* **Stated exercise**:
Can you set out every line of the listing below as a numbered list, skipping blank lines and leaving out the pictures?
[Start of Extracted records]
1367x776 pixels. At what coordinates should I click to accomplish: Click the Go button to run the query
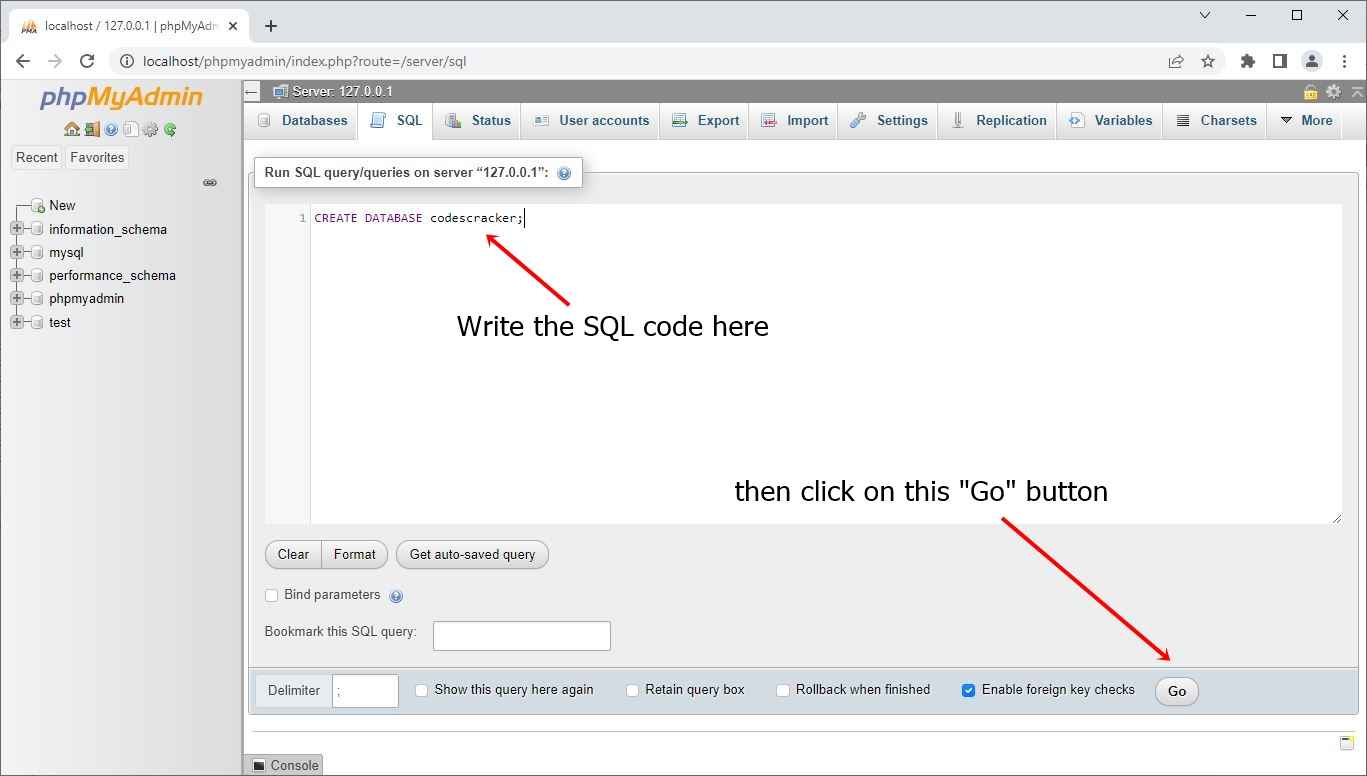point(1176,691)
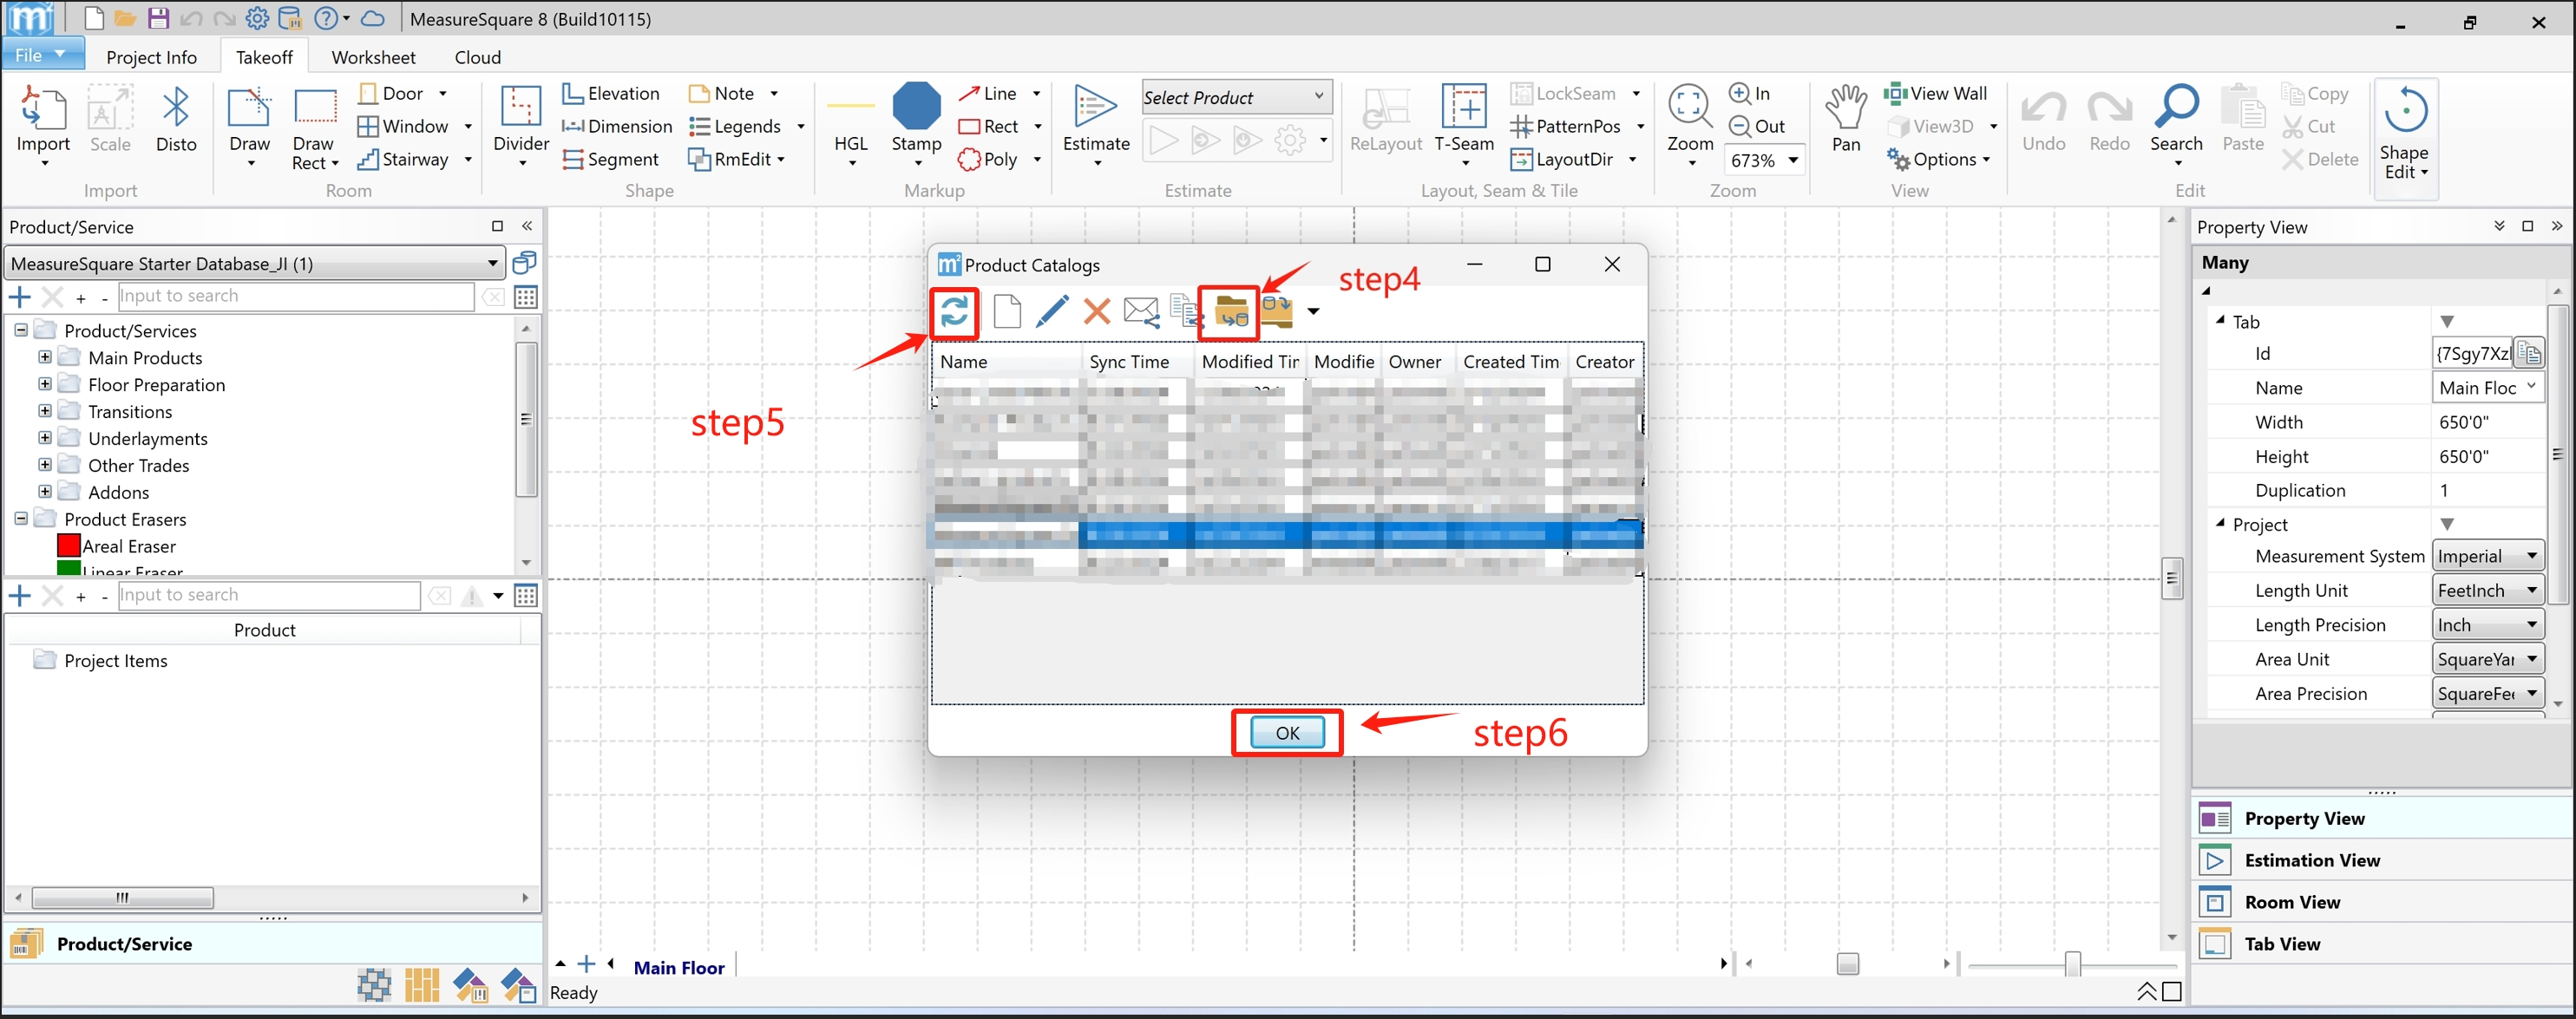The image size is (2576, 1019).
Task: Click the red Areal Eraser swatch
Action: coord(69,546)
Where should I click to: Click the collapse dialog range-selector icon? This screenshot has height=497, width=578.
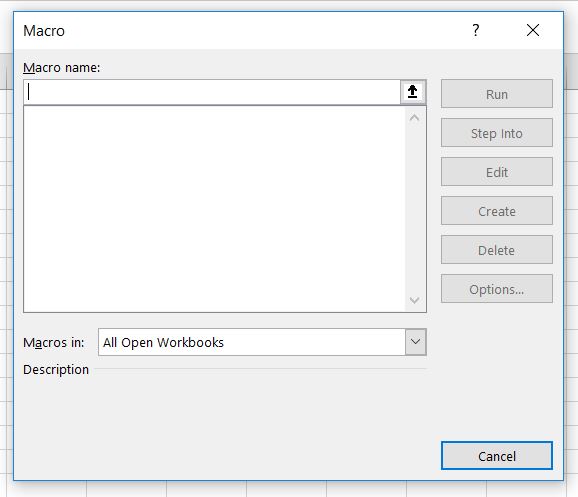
[End of Extracted records]
* **Exercise response**:
1. 1367x776 pixels. At what coordinates should I click to accomplish: Click the Go button to run the query
2. point(1176,691)
3. The image size is (2576, 1019).
4. Task: Click the red Areal Eraser swatch
5. Action: coord(69,546)
6. Where should I click to: Click the collapse dialog range-selector icon? This screenshot has height=497, width=578.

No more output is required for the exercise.